Shawnee County, Kan. has adapted its moving incentive program to attract newly remote workers to relocate to the county.
According to the Bureau of Labor Statistics’ October jobs report, 21 percent or 1 in 5 of employed individuals nationwide are teleworking because of the coronavirus pandemic.
With this in mind, Shawnee County is building upon its already established moving incentive program to bring teleworking individuals who now have the option to relocate to the county.
Go Topeka, an economic development agency, launched the Choose Topeka incentive program last year to attract individuals to move to Shawnee County.
The Joint Economic Development Organization (JEDO), a partnership between the county and city governments, is overseeing the program. Go Topeka is funded by a portion of economic development dollars from a half-cent county sales tax.
The Choose Topeka incentive program matches performance-based incentives by partnering with employers. Incentives are available after an employee has moved to the county and range from up to $10,000 for individuals renting and up to $16,000 for individuals purchasing a home.
The cost of the incentive is shared equally between Go Topeka/JEDO and an individual’s employer with both paying 50 percent of the incentive. If the employer retains the employee beyond one year, Go Topeka/JEDO will reimburse the employer 50 percent of their initial contribution.
Barbara Stapleton, Go Topeka’s vice president of Talent Attraction, who is also the architect of the Choose Topeka program, said it started as a way to help employers recruit and retain employees.
According to Stapleton, Go Topeka found that 40 percent of those who work in Topeka and make over $40,000 per year did not live in Shawnee County.

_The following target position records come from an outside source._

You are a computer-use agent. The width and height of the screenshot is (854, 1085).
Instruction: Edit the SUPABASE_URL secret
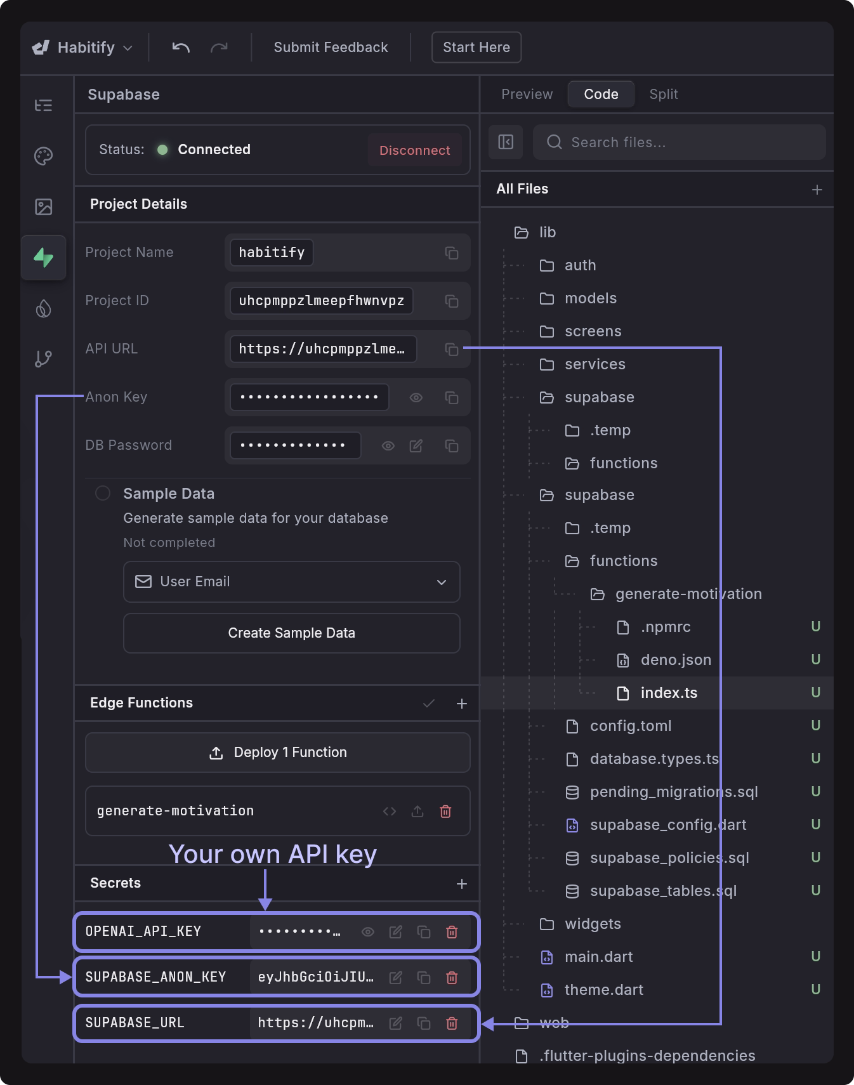pyautogui.click(x=395, y=1023)
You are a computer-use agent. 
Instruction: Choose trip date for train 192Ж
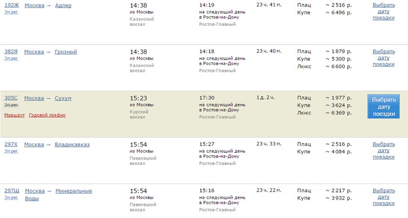(x=383, y=11)
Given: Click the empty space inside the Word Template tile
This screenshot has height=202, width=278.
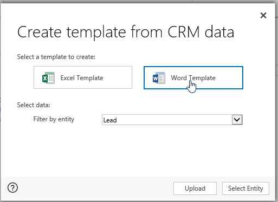Looking at the screenshot, I should [229, 77].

“We were looking at ‘How do we generate that interest, for employees to live and work in the community in which they work for?’” Stapleton said.
JEDO approved the Choose Topeka program in December 2019 and saw high interest, with more than 4,000 individuals submitting resumes or inquiring about the program.
But when the pandemic hit and many people began teleworking, Stapleton said they knew they needed to alter the program to target remote workers to come to Shawnee County.
“The pandemic has changed how things look and how people may shift,” she said.
JEDO approved a percentage of the funding previously allocated for the Choose Topeka program to add a remote aspect to the initiative. Through the program, employees who work for a company outside of Shawnee County can receive up to a $10,000 incentive for purchasing a home or up to a $5,000 incentive for renting in Shawnee County.
Since launching in September, there have been 40 applications.
Interested individuals are required to submit an application, document and validate their current residency, prove their full-time employment and provide a remote work authorization form from their employer that validates the employer is supportive of them working remotely. After they meet the requirements with the forms, they schedule an interview with JEDO’s review committee.
Five remote workers have completed the interview process and will be the first group to complete the program from start to finish.
Shawnee County Commissioner Kevin Cook, who currently serves as the chair of JEDO, said since Choose Topeka had a large response and interested number of applicants when the program launched in 2019, they wanted to expand it to adjust to the current circumstances.
“With the pandemic that hit, we saw that there was a change in how people work,” he said. “That’s where we adapted the Choose Topeka program to also include remote workers attracting them to relocate to Topeka and Shawnee County.”
Just 15 miles outside of the county seat and state capital of Topeka, Cook said there are rural areas with aspects that many people who have the option to work remotely find appealing.
“Until very recently, our numbers of COVID-19 infection were a lot lower than what you might find on the East and West coasts, and I think that’s what really kind of drew a lot of people’s attention,” he said.
Cook also mentioned the lower cost of living in the county and Midwest region compared to other areas of the country.
“Maybe they hadn’t considered moving to the Midwest or to Topeka or Kansas before and then when you have an economic incentive that you can have reimbursement of moving expenses or purchase of your home, that suddenly may push you over the edge to that being a deciding factor in where you want to live,” he said.
Cook said the city-county partnership through JEDO has been beneficial in boosting the county’s economic development and noted that when people and businesses relocate to the area, it benefits the entire community.
“It really has had the ability to attract higher wage jobs that are in areas that we might not otherwise be able to fill,” Cook said, “and since they’re able to work remotely, they’re able to fill that gap and also contribute toward the overall economy of the community.”